It should be noted that in our cohort only 7 cases were CD200 negative, as a result, We evaluate the prognostic value of the intensity of CD200 expression in CLL. However, MFI, which is used to determine the intensity of CD200 expression, is instrument-dependent. For example, in the study by Challagundla et al. although the same antibody conjugate anti-CD200 PE (clone number: MRC OX-104), the median CD200 MFI was 6444, which is much higher than that in our study [12]. Therefore, our conclusion that CD200 MFI < 189.5 predicted shorter TTT in CLL may be not applicable to other laboratories, and they should have their own CD200 MFI cutoff to predict the outcome of CLL patients although a training set might be needed to determine the cutoff value.

Suppression of patients’ T cells has long been implicated in the pathogenesis of CLL [18]. Previous studies demonstrated that up-regulation of CD200 on CLL was sufficient to inhibit Th1 response, including cytokines such as IFN-g and IL-2. And CD200 blockade by monoclonal antibody resulted in restoration of Th1 cytokine profile [13]. Furthermore, CD200 expression on CLL has been engaged in the induction of regulatory T cells, suggesting that CD200 blockade may promote antigen specific-T cell response through suppression of regulatory T cells, which have an immune suppressive role in the initiation and progression of neoplasms [19].

CD200 expression as a prognostic factor has been studied in multiple myeloma (MM). However the results of several studies are controversial [6]. Moreaux et al. reported that patients with CD200 absent MM cells had a better event-free survival compared with those with CD200 positive MM cells [6]. But this finding seems to be inconsistent with another study in which CD200 expression was shown to be inversely correlated with the 70-gene signature, suggesting that loss of CD200 expression may be associated with more aggressive disease [20]. Besides, in a recent study, CD200 expression in plasma cell myeloma (PCM) was found to be associated with lower β2-microglobulin [21]. Additionally, for acute myeloid leukemia, CD200 expression was significantly associated with worse survival [22]. It could be concluded that the prognostic role of CD200 expression appears to be diverse in hematological neoplasms.

Given the immune inhibitory role of CD200 expression in CLL, and from this perspective, it could be postulated that low CD200 may confer a better prognosis. In contrast, our study revealed that lower CD200 expression was associated with worse outcome. There are several explanations for this observation: first, CD200 expression is commonly hypothesized to play a causal role in promoting CLL development via the suppression of antitumor immune responses.

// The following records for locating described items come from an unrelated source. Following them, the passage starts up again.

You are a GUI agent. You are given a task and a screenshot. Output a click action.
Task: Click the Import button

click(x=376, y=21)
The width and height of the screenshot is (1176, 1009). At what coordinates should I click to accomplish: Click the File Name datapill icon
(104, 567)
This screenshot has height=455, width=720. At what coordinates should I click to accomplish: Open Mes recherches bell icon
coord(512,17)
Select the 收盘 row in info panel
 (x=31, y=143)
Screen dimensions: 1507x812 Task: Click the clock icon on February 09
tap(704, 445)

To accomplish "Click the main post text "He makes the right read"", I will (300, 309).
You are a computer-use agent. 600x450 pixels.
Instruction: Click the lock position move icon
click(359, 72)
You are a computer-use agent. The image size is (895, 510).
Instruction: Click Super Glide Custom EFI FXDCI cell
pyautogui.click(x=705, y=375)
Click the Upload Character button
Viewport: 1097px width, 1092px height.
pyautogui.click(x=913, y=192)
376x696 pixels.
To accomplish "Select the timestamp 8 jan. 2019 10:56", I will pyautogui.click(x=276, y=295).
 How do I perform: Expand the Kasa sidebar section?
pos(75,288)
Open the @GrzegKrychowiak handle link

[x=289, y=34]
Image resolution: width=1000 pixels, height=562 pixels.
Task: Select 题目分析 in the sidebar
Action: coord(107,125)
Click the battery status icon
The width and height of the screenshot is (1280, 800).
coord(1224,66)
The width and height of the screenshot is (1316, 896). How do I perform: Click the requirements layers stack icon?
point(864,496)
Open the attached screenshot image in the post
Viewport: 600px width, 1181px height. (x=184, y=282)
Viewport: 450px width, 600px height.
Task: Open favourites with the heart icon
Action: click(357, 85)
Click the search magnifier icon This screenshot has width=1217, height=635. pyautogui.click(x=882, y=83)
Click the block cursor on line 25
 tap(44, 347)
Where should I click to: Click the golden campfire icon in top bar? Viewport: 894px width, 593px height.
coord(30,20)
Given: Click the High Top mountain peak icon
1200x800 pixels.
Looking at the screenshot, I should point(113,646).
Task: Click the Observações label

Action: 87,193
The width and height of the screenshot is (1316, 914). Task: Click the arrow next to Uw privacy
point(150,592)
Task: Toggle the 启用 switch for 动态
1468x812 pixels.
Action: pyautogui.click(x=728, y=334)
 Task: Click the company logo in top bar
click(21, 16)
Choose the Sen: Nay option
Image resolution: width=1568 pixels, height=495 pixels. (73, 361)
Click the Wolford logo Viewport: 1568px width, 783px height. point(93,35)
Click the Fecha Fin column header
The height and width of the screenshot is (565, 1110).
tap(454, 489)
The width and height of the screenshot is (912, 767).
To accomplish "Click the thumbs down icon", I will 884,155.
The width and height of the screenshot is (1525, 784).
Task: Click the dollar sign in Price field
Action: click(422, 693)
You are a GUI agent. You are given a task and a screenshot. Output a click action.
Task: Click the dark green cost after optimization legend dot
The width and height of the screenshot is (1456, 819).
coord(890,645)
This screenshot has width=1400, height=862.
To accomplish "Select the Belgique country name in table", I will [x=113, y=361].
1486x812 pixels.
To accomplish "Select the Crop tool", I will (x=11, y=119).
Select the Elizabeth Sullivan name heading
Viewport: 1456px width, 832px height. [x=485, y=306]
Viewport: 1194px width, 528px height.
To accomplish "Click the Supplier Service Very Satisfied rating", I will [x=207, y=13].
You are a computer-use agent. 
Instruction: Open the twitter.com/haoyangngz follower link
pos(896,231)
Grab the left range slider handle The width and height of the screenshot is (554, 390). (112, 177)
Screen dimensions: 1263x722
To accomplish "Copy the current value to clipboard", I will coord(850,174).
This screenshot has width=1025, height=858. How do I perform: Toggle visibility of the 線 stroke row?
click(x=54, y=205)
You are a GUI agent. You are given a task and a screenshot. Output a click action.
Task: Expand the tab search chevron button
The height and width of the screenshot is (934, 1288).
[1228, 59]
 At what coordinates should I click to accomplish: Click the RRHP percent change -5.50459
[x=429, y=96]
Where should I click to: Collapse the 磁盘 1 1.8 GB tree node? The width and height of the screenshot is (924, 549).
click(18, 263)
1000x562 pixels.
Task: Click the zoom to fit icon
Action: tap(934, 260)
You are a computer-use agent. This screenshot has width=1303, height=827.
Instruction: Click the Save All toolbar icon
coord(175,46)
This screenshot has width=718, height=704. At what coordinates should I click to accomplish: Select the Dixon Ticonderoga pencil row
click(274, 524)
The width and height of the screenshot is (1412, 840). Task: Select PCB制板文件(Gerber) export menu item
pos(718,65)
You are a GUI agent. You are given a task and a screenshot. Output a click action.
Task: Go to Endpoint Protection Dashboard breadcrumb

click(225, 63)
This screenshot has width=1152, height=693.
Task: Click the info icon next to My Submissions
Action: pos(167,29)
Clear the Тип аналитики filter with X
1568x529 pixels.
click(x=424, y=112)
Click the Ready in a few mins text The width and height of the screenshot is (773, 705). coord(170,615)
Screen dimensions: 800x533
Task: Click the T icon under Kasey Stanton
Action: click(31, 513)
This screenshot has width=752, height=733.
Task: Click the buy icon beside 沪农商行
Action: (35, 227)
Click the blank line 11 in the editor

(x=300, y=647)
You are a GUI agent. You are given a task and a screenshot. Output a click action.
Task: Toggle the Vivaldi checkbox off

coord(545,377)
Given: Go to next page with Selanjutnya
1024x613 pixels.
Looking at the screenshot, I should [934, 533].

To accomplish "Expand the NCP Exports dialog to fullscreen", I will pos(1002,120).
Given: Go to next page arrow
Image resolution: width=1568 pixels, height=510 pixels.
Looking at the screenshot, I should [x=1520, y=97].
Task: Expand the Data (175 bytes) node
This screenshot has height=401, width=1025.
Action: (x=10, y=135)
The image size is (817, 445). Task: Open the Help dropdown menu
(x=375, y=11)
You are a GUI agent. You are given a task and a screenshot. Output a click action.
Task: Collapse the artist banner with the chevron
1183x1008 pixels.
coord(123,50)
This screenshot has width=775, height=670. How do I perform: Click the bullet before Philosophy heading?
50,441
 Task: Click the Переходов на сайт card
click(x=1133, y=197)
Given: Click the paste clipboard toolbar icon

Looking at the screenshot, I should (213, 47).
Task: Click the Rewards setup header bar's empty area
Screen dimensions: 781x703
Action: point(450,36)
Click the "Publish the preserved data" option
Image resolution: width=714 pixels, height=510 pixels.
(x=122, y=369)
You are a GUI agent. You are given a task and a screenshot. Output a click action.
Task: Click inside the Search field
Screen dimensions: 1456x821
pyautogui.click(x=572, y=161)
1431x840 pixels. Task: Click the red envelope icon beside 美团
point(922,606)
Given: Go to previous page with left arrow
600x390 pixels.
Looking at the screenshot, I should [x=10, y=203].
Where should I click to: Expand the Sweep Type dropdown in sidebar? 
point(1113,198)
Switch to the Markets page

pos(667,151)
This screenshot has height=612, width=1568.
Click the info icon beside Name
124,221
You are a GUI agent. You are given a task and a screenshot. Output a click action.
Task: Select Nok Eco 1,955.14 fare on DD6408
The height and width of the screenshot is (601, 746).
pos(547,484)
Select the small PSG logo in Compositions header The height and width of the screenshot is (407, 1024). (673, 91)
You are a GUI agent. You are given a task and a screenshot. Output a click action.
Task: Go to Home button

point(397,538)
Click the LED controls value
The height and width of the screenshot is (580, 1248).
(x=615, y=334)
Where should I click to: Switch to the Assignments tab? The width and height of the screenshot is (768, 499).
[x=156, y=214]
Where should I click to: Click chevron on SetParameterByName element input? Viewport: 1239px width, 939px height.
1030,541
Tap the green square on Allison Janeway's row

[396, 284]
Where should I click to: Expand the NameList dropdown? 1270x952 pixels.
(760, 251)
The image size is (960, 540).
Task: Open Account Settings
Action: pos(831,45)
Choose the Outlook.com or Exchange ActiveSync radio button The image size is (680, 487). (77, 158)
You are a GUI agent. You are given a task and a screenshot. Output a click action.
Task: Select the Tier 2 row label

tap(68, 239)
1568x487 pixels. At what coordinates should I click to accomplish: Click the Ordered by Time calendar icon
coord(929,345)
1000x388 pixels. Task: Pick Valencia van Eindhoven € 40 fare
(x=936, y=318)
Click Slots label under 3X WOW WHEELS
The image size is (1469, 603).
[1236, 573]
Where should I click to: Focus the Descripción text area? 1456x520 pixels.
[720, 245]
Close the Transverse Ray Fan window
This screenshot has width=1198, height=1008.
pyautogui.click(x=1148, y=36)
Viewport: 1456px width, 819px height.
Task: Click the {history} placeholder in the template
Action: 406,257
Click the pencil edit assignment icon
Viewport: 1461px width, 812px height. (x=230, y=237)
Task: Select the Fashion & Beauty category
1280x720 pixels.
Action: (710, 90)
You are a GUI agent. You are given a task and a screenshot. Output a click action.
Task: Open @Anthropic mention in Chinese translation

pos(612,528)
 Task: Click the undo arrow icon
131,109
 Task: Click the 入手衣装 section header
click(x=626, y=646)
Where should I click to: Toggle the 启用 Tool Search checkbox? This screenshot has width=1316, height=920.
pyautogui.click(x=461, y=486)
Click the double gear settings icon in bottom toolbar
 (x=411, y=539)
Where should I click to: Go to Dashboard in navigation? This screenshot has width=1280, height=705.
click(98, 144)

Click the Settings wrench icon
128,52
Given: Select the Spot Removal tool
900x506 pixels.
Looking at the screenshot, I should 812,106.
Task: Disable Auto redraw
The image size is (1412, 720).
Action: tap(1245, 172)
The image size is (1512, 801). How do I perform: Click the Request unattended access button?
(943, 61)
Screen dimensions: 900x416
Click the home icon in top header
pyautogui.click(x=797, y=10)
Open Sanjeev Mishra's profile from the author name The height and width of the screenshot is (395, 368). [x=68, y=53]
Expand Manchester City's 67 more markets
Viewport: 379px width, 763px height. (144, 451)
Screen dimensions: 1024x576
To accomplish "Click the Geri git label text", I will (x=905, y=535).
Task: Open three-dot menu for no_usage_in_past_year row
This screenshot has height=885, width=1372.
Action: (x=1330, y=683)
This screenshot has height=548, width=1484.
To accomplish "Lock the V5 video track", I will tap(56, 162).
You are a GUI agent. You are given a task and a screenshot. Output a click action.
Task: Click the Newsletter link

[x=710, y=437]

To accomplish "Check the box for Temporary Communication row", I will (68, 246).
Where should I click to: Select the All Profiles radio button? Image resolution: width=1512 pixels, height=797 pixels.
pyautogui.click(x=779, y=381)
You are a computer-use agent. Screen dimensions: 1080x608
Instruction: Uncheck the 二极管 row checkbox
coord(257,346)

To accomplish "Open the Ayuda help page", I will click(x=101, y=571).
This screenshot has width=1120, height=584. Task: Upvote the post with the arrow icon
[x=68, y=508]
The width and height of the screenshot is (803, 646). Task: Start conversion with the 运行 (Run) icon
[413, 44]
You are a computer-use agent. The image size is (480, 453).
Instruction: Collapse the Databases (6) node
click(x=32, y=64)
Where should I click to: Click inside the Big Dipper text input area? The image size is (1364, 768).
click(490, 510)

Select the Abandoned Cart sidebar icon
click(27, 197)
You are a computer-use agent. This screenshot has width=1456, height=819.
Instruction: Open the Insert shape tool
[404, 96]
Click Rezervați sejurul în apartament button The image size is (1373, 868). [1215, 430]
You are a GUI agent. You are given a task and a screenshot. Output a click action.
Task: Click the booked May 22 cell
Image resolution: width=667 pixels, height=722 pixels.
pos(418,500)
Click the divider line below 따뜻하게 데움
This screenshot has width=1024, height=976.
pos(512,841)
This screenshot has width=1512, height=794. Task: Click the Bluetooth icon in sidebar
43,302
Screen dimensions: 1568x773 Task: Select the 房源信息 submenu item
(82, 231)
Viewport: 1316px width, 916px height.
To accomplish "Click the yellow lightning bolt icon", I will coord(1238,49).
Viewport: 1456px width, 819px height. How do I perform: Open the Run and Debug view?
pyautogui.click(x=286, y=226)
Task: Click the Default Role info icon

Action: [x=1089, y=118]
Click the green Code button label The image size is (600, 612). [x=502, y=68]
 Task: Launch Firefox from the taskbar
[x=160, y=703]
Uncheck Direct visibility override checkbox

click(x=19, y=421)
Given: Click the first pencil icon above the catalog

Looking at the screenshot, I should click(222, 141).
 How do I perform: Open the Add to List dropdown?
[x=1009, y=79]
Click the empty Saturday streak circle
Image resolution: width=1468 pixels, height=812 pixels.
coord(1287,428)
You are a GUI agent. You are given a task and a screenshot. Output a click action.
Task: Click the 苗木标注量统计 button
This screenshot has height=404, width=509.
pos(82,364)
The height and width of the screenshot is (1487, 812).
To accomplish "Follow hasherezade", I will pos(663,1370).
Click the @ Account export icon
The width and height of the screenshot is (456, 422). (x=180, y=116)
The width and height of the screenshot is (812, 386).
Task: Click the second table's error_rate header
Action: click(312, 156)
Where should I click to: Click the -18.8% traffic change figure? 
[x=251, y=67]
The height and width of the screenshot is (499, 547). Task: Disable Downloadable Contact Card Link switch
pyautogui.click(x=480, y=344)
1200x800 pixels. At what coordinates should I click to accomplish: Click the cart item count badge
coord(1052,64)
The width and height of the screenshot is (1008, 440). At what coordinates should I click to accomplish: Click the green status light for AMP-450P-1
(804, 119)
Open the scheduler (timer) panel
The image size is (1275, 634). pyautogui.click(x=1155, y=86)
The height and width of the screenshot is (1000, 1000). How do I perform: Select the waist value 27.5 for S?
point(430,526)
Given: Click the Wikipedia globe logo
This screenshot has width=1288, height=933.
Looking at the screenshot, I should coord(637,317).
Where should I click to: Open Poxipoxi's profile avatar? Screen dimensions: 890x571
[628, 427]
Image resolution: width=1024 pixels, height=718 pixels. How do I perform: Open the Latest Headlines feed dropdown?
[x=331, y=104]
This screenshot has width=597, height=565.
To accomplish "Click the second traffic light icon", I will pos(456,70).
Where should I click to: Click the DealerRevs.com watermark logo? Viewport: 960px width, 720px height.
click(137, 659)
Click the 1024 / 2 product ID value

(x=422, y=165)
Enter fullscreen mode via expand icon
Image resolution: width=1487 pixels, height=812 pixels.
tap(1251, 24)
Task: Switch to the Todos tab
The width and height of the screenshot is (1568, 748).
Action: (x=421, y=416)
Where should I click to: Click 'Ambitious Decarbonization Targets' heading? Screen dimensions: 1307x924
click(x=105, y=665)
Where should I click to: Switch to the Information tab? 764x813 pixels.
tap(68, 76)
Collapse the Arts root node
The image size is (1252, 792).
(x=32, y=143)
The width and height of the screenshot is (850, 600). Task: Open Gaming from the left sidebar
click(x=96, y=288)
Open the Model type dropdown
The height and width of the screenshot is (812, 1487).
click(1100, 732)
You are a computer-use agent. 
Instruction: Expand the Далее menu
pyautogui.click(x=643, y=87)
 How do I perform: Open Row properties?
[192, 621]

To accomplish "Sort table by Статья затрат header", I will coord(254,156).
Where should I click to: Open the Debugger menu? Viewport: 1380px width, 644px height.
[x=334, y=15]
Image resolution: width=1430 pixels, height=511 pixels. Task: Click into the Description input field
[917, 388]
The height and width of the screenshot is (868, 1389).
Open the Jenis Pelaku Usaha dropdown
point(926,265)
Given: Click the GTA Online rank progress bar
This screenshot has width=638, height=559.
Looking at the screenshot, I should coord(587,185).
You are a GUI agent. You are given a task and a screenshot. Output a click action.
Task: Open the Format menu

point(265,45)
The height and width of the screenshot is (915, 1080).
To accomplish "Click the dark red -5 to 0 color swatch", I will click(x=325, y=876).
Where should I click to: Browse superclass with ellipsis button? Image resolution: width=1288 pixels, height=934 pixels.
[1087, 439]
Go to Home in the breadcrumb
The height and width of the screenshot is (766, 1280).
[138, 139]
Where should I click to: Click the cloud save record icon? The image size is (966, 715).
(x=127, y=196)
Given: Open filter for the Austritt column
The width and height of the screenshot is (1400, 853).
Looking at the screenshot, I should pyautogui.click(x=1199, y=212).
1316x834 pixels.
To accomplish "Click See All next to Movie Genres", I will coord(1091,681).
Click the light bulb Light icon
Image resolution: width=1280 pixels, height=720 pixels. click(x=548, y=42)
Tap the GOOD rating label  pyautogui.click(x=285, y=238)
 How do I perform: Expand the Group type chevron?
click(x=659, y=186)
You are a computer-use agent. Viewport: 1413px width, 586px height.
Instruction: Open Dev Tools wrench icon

However, depending on the context, it is also possible that CD200 inhibits CLL progression by dampening inflammation, which is thought to promote tumor progression in many cancers [23]. Second, it is possible that CD200 plays no major functional roles in modulating CLL progression, and lower CD200 MFI may correlate with another factor that plays a role in determining poor prognosis, as observed in MM. [20] One previous report showed that high soluble CD200 (sCD200) correlated with advanced clinical stage and elevated β2-microglobulin in CLL and sCD200 was critical for engraft CLL cells in immunocompromised mice. Interestingly, ADAM (a disintegrin and metalloproteinase) enzymes, which are involved in membrane protein shedding, contributed to higher plasma sCD200 levels in CLL [24]. It is likely that the shedding of CD200 molecule from the cell membrane may result in low surface CD200 levels in CLL. However, this assumption need to be examined in further studies. Third, there is a possibility that low CD200 MFI is associated with CLL of a particular stage, as observed in our study, Binet B/C stage. Also, our data revealed CD200 MFI decreased when patients progressed to advanced stages, further supporting this hypothesis. More studies are warranted to confirm these hypotheses and find other potential mechanisms.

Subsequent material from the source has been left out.